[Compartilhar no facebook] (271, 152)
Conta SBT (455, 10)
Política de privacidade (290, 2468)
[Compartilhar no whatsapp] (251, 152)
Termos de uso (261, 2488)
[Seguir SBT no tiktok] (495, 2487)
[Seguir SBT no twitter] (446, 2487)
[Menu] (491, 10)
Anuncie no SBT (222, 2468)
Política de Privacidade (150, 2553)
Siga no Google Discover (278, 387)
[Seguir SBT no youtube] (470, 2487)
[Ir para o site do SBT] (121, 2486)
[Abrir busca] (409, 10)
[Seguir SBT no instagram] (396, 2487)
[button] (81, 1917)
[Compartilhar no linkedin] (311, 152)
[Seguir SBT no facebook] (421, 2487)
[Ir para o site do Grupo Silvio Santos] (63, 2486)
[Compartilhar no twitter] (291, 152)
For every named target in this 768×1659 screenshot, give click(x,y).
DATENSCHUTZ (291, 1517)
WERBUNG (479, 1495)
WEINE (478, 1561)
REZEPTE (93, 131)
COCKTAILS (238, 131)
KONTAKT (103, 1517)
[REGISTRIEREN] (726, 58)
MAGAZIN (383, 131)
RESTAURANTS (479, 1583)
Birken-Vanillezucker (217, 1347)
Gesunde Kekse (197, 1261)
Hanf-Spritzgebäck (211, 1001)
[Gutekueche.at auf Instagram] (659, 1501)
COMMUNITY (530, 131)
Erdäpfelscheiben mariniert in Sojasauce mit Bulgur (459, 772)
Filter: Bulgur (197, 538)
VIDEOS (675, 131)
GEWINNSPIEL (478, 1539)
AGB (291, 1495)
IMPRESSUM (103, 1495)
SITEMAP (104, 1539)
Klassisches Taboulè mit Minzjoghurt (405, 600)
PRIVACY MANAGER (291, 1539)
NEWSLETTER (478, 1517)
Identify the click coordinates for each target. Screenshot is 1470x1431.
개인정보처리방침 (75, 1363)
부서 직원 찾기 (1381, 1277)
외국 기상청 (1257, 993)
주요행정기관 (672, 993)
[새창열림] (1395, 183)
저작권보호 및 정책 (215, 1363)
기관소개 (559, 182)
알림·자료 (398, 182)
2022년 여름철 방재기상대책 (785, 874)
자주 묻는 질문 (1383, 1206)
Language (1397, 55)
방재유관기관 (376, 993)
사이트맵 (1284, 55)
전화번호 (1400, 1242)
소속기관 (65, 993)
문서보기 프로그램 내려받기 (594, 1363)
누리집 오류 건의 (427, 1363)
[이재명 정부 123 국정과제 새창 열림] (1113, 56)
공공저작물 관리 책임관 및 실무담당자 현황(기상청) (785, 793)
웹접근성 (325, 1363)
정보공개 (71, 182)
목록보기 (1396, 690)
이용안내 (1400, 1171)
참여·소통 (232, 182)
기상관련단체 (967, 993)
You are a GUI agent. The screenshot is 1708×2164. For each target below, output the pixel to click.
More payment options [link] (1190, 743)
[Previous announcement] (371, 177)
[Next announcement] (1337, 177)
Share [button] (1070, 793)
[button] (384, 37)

===

**Problem statement**
Tell me how many lines of the records include the word "twitter", replying with the number alone.

**Answer space**
2